What would be a change of pace will be for the government to acknowledge failings in critical areas during its six years in power. We are a far cry from the days when Ghana’s President, Nana Akufo-Addo, proclaimed that his administration had “the men” to protect the public purse, secure an economic turnaround and usher in an era of industrialization and prosperity.

Now, all Ghanaians have are slogans like ‘One District, One Factory’ and ‘Planting for Food and Jobs’ that elicit scorn instead of hope. For most Ghanaians, we live in a utopia of development and progress – but only on paper, because we are great at identifying problems and formulating inspiring manifestos and development plans.
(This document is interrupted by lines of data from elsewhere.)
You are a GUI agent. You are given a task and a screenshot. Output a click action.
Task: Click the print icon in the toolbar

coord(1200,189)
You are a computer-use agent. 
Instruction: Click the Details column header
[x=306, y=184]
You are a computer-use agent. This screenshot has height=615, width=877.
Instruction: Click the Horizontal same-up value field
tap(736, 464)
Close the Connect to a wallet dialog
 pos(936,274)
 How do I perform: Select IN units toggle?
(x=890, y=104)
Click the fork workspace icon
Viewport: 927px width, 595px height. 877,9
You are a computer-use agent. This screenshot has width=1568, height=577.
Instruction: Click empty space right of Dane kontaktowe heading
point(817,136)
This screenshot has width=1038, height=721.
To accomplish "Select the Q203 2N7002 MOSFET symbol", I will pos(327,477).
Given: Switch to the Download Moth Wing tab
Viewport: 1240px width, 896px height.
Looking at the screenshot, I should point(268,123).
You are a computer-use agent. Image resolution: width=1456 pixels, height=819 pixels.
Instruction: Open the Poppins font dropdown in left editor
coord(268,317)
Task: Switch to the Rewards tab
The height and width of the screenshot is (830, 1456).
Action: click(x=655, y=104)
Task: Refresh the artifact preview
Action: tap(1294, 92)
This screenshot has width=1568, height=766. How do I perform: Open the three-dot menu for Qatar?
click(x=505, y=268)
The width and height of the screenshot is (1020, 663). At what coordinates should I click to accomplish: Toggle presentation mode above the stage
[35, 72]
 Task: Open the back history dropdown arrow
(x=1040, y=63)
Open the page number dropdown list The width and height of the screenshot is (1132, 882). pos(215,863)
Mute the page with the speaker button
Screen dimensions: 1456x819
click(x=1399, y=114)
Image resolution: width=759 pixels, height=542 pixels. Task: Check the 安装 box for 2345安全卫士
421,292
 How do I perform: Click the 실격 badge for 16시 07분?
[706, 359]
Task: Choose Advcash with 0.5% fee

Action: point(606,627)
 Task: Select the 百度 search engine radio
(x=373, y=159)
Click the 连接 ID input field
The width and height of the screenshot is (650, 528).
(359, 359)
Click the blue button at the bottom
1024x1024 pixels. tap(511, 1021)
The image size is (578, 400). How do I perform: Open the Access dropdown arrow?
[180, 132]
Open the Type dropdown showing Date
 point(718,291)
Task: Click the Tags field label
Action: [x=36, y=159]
The reality, however, feels like a gyre of curses and misfortune.

The buck always stops with leadership. What Ghanaians see when they look to theirs for empathy and direction is a complete lack of it. Consider the picture of citizens commuting in chunks of tetanus on a daily basis as President Akufo-Addo came under fire for obscene amounts spent on a luxury jet for travel.

The symbol of government insensitivity in recent months has, however, been the new and controversial 1.5 percent tax on all electronic transactions above 100 Ghana cedis ($13). For those already paying income tax, one understands why the levy is considered cruel double taxation. But the government’s commitment to the taxes on fuel is the bigger cruelty for me.

Fuel is viewed as having the most consequential ripple effect on the cost of living. Part of this is because the tax build-up of finished fuel products, sometimes described as nuisance taxes, make up about 29% of what Ghanaians pay. When fuel prices go up, so do transport prices, and then food, and then commerce becomes the wild west.

In one of the more infuriating recent developments, public school feeding caterers, who serve vulnerable and poor kids, have had to protest to demand an increase in the current daily allocation of 0.97 Ghana cedis ($0.13) per child. Unconscionable.

Just when Ghanaians thought things could not get any worse, the utility companies distributing electricity and water popped up like horsemen of the apocalypse, indicating they want a 148% and 334% increase in tariffs, respectively. With a lot of Ghanaians and businesses already stretched thin, this could be a killing blow.

Ghana’s social emergency is all too real, and it is high time the current government acknowledged how false promises have intensified this crisis. Flagship programs that were supposed to address fundamental issues like food security are bearing rotten fruits. Ghana wouldn’t be depending this much on imports and crippling the Ghanaian cedi if a policy like ‘Planting for Food and Jobs’ was working.

Because of this, Ghana’s main agricultural worker’s union talks like Ghana an Old Testament famine is about to befall Ghana. Who can blame them? As the weeks go by, I doubt them less.

But as Ghanaians hold the government to the fire and demand accountability, they must also hold a mirror to themselves. Perhaps it is time Ghanaians finally prove Kwame Nkrumah right for saying “Ghanaians are not timid people… They may be slow to anger and may take time to organize and act. But once they are ready, they strike and strike hard.”

Like the distressing scenes in Sri Lanka, we must not swat at this crisis with despair. Instead, our feet should become one with the streets as we voice our anger at the government’s incompetence and demand a leadership that treats its people with dignity.